Describing an image efficiently requires extracting as much information from it as possible. Apart from detecting the presence of objects in the image, their respective purpose intending the topic of the image is another vital information which can be incorporated with the model to improve the efficiency of the caption generation system. The sole aim is to put extra thrust on the context of the image imitating human approach. The model follows encoder-decoder framework with topic input. The method is compared with some of the state-of-the-art models based on the result obtained from MSCOCO 2017 dataset.

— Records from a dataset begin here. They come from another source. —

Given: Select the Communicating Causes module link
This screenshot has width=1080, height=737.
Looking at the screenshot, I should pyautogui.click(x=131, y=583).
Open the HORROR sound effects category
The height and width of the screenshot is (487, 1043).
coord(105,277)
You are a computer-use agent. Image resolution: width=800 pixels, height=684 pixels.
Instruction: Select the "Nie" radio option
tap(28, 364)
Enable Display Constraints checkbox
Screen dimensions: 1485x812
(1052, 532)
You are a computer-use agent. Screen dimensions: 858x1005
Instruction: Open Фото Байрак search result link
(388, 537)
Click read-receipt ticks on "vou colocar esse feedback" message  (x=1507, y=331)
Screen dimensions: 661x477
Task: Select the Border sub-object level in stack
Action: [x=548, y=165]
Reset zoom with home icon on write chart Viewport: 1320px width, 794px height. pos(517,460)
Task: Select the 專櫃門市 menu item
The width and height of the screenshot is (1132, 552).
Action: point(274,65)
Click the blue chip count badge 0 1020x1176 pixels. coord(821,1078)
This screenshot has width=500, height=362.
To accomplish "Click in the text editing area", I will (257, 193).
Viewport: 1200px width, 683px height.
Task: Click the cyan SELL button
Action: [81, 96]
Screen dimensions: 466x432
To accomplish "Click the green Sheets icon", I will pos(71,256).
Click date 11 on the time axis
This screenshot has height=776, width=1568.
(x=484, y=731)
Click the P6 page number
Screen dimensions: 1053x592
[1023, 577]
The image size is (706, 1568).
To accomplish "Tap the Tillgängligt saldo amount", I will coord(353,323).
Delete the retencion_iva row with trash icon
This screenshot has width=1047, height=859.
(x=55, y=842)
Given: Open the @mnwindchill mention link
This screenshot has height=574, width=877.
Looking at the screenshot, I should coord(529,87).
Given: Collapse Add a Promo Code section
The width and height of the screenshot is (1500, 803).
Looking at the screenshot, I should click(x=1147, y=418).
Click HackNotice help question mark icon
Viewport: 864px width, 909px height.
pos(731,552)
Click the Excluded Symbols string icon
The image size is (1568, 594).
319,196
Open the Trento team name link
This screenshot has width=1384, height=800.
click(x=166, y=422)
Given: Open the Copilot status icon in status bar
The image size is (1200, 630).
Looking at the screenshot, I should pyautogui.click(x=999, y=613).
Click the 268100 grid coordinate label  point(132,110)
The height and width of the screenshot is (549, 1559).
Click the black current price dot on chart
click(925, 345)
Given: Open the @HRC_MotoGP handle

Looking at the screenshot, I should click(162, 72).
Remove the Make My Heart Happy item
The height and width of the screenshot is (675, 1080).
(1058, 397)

BLEU, CIDEr, ROGUE-L, METEOR scores are used to measure the efficacy of the model which shows improvement in performance of the caption generation process.

Core Dependencies

  • Python 3.6
  • Tensorflow
  • Numpy
  • NLTK
  • OpenCV

Model Training

Installing Requirements

  1. Install the packages mentioned in requirements.txt in a python 3.6 environment.
  2. Install the stopwords package from NLTK
    $ python -m nltk.downloader stopwords

Data Preparation

  1. Go to the directory dataset.
  2. Inside the directory, download and the MSCOCO 2017 Train and Val images along with Train/Val annotations from here and then extract them.
  3. Download the glove.6B.zip file from here. Then extract the file glove.6B.300d.txt from the downloaded file.
  4. Create a simplified version of MSCOCO 2017 dataset
    $ python dataset/parse_coco.py

Topic model training

  1. To process the dataset for training the topic model
    $ python dataset/create_topic_dataset.py
  2. Train the lda model
    $ python lda_model_train.py
  3. Train the topic model
    $ python topic_lda_model_train.py

Caption model training

  1. To process the dataset for training the caption model $ python dataset/create_caption_dataset.py --image_weights <path to the weights of the topic model>
  2. Train the caption model $ python caption_model_train.py --image_weights <path to the weights of the topic model>

Model Evaluation

If you want to directly evaluate without training then the model along with trained weights can be downloaded from the releases page.

Generate Predictions

Generate model predictions
$ python evaluation/caption_model_predictions.py --model <path to the trained model>
The file generated after executing the above script is used for generation of evaluation scores below.

Generate Scores

Evaluation scores are generated using the code provided here.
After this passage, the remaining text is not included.